> YOUR OBJECTIVE
Pull out every line of the listing below where "agent" appears.

> DATA TO PROCESS
════════════════════

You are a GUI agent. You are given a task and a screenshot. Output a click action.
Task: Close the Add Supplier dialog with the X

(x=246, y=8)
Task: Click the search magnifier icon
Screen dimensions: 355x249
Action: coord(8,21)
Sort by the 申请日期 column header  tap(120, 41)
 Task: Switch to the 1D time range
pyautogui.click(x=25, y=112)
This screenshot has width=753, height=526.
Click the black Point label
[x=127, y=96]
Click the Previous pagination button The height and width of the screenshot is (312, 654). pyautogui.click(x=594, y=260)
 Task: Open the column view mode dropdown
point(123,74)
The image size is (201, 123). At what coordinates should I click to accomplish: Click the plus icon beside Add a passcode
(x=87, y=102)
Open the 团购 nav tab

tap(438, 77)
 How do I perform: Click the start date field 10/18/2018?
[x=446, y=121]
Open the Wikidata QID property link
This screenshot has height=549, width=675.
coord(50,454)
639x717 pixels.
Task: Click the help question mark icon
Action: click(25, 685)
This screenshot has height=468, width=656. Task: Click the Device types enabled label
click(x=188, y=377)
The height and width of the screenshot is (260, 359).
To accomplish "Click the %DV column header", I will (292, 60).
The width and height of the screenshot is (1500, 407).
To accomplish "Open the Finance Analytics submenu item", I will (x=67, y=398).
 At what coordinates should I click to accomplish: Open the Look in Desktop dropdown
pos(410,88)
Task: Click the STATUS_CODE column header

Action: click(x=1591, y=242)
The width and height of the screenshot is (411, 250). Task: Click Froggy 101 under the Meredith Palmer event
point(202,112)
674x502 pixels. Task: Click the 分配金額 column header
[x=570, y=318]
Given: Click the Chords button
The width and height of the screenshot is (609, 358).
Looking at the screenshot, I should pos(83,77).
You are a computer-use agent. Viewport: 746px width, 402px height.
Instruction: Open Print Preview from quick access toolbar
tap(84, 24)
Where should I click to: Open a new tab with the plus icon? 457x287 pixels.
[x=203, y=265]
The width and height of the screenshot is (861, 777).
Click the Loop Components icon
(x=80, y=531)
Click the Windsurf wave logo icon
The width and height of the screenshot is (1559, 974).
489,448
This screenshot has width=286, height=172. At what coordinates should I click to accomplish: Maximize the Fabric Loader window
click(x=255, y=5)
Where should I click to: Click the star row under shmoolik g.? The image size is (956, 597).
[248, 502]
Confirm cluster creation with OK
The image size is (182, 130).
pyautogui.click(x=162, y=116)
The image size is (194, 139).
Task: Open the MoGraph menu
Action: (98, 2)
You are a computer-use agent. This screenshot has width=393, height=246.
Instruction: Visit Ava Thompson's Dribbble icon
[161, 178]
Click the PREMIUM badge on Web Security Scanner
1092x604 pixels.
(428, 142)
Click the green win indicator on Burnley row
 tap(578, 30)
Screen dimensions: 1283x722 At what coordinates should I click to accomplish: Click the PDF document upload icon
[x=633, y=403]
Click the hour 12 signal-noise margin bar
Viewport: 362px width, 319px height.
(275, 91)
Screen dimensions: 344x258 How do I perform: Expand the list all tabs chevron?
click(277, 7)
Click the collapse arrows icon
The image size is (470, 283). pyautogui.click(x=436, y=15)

════════════════════

> FINISHED TASK
You are a GUI agent. You are given a task and a screenshot. Output a click action.
You are a computer-use agent. Viewport: 746px width, 402px height.
You are a computer-use agent. This screenshot has width=393, height=246.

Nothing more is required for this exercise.